Connections

image For much of its history, Europe lagged behind older and more sophisticated civilizations in China and the Middle East. There was little reason to predict that the West would one day achieve world dominance. And yet by 1800 Europe had broken ahead of the other regions of the world in terms of wealth and power, a process historians have termed “the Great Divergence.”13

One important prerequisite for the rise of Europe was its growing control over world trade, first in the Indian Ocean in the sixteenth and seventeenth centuries and then in the eighteenth-century Atlantic world. Acquisition of New World colonies — itself the accidental result of explorers seeking direct access to the rich Afroeurasian trade world — brought Europeans new sources of wealth and raw materials as well as guaranteed markets for their finished goods. A second crucial factor in the rise of Europe was the Industrial Revolution, which dramatically increased the pace of production and distribution while reducing their cost, thereby allowing Europeans to control other countries first economically and then politically.
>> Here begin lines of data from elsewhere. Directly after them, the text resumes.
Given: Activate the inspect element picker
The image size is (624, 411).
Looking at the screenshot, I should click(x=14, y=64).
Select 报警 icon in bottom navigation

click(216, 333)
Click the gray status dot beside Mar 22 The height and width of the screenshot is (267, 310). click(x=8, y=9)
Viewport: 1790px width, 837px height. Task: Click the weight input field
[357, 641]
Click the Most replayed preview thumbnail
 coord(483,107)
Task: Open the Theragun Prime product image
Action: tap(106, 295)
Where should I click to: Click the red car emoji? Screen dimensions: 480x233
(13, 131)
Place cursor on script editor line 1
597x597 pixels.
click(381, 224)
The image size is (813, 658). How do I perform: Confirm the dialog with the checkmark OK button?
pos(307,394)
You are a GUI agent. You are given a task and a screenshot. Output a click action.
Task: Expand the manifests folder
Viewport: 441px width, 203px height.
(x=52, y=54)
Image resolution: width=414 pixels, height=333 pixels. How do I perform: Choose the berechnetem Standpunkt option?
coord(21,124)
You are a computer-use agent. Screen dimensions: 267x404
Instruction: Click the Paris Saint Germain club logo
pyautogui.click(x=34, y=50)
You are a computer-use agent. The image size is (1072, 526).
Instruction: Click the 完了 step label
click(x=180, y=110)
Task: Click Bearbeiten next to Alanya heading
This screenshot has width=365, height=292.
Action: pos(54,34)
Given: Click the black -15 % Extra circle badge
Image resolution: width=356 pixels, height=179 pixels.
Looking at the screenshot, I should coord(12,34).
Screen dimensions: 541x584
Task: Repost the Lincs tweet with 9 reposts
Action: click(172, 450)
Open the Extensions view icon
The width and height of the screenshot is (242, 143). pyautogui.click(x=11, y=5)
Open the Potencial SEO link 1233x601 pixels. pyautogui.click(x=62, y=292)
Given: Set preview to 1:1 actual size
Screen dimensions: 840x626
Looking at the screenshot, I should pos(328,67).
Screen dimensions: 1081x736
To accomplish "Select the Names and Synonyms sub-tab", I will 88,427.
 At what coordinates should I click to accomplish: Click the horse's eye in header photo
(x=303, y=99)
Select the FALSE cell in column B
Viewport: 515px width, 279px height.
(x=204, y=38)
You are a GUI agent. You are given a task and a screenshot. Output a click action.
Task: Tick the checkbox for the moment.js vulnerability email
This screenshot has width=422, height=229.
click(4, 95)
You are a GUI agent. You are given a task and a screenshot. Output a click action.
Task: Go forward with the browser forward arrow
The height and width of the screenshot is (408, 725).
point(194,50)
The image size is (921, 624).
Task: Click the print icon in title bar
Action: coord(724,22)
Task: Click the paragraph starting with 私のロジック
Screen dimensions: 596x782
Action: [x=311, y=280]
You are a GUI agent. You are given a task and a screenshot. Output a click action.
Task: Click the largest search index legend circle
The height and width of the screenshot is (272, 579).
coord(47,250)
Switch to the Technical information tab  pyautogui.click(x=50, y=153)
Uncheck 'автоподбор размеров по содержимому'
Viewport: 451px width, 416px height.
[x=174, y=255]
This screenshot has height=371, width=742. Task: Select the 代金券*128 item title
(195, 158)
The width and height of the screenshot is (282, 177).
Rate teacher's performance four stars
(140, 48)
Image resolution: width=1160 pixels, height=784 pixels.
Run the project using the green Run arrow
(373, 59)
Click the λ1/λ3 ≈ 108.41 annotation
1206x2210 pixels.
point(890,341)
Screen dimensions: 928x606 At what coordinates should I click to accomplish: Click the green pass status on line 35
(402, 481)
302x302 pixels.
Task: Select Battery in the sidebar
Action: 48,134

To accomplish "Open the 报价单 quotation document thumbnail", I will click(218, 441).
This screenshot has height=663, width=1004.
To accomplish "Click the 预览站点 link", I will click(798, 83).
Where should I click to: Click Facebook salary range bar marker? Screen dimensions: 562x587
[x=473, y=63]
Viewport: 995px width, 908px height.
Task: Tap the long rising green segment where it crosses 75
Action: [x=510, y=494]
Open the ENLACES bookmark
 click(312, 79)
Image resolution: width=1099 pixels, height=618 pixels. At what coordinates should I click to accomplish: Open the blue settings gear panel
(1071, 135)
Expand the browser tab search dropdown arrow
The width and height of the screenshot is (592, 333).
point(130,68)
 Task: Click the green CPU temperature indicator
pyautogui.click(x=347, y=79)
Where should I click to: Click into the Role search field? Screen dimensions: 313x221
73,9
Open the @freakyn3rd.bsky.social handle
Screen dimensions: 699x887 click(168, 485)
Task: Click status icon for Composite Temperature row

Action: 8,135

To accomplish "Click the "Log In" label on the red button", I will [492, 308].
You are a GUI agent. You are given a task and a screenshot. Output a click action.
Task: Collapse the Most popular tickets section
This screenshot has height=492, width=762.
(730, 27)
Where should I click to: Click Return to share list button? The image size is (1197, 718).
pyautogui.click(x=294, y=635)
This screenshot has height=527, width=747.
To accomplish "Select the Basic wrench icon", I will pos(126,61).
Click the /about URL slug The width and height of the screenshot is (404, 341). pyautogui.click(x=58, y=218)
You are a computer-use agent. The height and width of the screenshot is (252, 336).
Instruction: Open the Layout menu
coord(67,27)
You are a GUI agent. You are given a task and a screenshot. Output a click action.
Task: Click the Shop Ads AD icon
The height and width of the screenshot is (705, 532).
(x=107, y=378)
Britain dominated this process at first, but was soon followed by other European nations. By the middle of the nineteenth century the gap between Western industrial production and standards of living and those of the non-West had grown dramatically, bringing with it the economic dependence of non-Western nations, meager wages for their largely impoverished populations, and increasingly aggressive Western imperial ambitions (see Chapter 25). In the late nineteenth century non-Western countries began to experience their own processes of industrialization. Today’s world is witnessing a surge in productivity in China, India, and other non-Western nations, with uncertain consequences for the global balance of power.